Continuous Assessment: 100% // three journal entries (300 words each) = 20% // one focused, unit-specific essay (800 words) = 30% // one synthesis paper referencing various aspects of the module (1,500-2,000 words) = 50% Attendance will be taken and taken into account.
To consider questions raised by the human experience of good and evil, and how it may impact understandings of God, humanity, ethics, and social issues of crime, punishment and reconciliation.
This module is interdisciplinary, delivered by members of the Departments of Law, Philosophy and Theology. It is comprised of six units. Each unit, delivered over four classes, focuses on another aspect of the question. The fourth class will be an integrative seminar where students are encouraged to identify themes, questions, and interactions between the disciplines.

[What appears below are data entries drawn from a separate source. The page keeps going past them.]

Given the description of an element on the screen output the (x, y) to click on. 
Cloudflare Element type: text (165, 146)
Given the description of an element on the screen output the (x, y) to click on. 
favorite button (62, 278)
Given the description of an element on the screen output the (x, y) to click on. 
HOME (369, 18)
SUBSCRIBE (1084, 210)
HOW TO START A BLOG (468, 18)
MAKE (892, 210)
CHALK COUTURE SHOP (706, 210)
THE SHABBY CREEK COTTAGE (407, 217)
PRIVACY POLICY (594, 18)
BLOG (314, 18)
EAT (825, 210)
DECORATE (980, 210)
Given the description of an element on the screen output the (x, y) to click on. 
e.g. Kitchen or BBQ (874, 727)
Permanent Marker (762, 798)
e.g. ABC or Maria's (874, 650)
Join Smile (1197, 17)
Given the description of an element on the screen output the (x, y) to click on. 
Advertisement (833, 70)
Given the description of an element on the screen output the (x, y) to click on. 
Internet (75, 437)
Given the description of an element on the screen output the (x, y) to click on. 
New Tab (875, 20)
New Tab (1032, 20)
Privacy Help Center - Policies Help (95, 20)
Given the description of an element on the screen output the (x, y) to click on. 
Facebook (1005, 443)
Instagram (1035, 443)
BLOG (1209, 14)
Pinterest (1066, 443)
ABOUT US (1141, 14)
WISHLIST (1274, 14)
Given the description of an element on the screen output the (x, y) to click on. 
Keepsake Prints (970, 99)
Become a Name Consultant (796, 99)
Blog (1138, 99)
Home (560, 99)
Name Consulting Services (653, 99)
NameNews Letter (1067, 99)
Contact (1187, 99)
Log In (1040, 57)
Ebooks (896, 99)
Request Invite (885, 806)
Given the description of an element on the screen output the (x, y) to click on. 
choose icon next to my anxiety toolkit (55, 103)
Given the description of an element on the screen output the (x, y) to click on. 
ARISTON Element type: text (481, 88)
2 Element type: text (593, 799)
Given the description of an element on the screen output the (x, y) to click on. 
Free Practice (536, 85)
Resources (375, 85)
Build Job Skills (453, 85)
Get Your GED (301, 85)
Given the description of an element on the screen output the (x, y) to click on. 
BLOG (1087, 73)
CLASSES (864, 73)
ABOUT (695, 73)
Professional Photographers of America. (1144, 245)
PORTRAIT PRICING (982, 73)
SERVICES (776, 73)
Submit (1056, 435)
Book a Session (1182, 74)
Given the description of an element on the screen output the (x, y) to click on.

Understanding the Experience of Good and Evil from the perspective of: classical philosophy; the question of human dignity; moral atheism; the search for meaning as we live together; Christian ideas of forgiveness and reconciliation; the punishment of crime; changing social and legal norms.
- — Recognise key questions relevant to the theme of good and evil
- — Identify how the theme can be explored in philosophy, literature, religion, socio-cultural realities and legal debates.
- — Recognise how assumptions about Good and Evil are implicit in, and come to bear on, a plethora of cultural suppositions, existential experiences, religious beliefs and legal policies.
- — Characterise how visions of the human person affect understandings of Good and Evil.
- — Discuss social and legal efforts to direct behaviour and punish evil.